The headline in the Columbus (Ohio) Dispatch read, “Top soccer players don’t have time to kick back.” The story documented the summer of a number of Central Ohio soccer players, both boys and girls. All told of the time commitment youth soccer requires.
• Brandon Lacko, a senior at Westerville South High School: “Soccer is definitely an all-year-round thing. I do get tired every now and then, more mentally than physically, but love doing it. Basically, when I am not playing soccer I am relaxing and getting ready for the next practice.”
• Steve Serr, coach with Premier adidas and Westerville South High School: “As soon as the high school season ends, the club season starts and runs through June.”
• Annette Bonasso, a player at Ohio Premier and Dublin Coffman High School: “My freshman year we won the state championship and had club practice the next day!”
• Maria Shipe of Bexley High School quit club as she entered high school to play softball. When she didn’t start on her club softball team, she quit softball, saying “I don’t see softball in my future, so I’m going to play soccer again. I see soccer as a way to advance into college!”
What’s wrong with this picture?
Sure, soccer is a great game and it’s fun to play, but is this a healthy situation for our young soccer players? Ask any college coach about the number of soccer players recruited who left because of burnout. You’ll hear many horror stories. Why should a high school age girl have to quit softball to play soccer? The priorities of club coaches are way off. This country’s youth soccer situation is holding back the growth of the sport.
• Coaches have fostered the belief that playing on certain clubs will enhance college soccer scholarship chances. This simply is not true. Very little soccer scholarship money is available.
• The emphasis on wins creates a situation where kids are not prepared to play the game, but are coached to do what it takes to win. This leaves many young players at a disadvantage going to the next level. Many fast and strong players are never taught how to play in the clubs and are at a huge disadvantage in college.

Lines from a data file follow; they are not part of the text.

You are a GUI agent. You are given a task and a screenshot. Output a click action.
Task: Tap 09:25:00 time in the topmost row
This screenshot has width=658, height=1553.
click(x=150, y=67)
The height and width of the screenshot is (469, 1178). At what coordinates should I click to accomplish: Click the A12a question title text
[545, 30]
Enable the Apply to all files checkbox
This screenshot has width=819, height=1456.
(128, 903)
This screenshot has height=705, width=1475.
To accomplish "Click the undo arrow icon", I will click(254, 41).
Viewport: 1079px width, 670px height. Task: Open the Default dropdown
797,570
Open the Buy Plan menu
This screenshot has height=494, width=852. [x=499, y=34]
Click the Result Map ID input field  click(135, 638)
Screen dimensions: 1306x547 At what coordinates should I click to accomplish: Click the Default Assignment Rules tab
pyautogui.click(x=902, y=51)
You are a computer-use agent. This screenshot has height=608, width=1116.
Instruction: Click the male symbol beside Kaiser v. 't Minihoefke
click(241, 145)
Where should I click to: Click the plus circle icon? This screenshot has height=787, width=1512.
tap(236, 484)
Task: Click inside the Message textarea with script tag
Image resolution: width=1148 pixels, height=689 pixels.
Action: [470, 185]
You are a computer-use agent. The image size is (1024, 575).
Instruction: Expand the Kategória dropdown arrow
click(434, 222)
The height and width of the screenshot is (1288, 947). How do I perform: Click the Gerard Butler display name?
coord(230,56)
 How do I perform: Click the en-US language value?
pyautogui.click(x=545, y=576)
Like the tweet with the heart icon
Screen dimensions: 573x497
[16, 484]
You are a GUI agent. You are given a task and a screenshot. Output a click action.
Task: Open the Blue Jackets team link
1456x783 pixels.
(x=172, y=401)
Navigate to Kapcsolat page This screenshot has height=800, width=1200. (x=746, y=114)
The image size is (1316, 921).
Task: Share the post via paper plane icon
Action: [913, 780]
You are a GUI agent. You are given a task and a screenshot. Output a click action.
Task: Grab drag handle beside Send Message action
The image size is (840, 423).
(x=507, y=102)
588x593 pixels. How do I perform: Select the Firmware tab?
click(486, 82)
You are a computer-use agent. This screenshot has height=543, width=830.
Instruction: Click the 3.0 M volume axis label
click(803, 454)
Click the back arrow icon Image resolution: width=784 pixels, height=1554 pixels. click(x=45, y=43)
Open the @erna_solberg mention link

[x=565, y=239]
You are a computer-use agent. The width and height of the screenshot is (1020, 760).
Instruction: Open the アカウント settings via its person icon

• The emphasis on tournaments creates a situation where kids cannot possibly learn to play the game the way it should be played. Tournaments foster “underwater soccer” and a total disregard for learning how to prepare to play. Soccer is a game that cannot be played more than once a day or even a weekend. No one can prepare to play when there are three games in one day.
• The club system eliminates kids from playing. If kids cannot get into a club, they do not play “rec soccer” because it’s viewed as a lower level of the game; therefore, kids who need to play or who may be late bloomers are eliminated from the game.
• There is well-documented conflict between clubs and high schools. Like all adult conflicts, this puts the players right in the middle, and they often are the losers.
Let’s start making decisions that benefit the players and not coaches!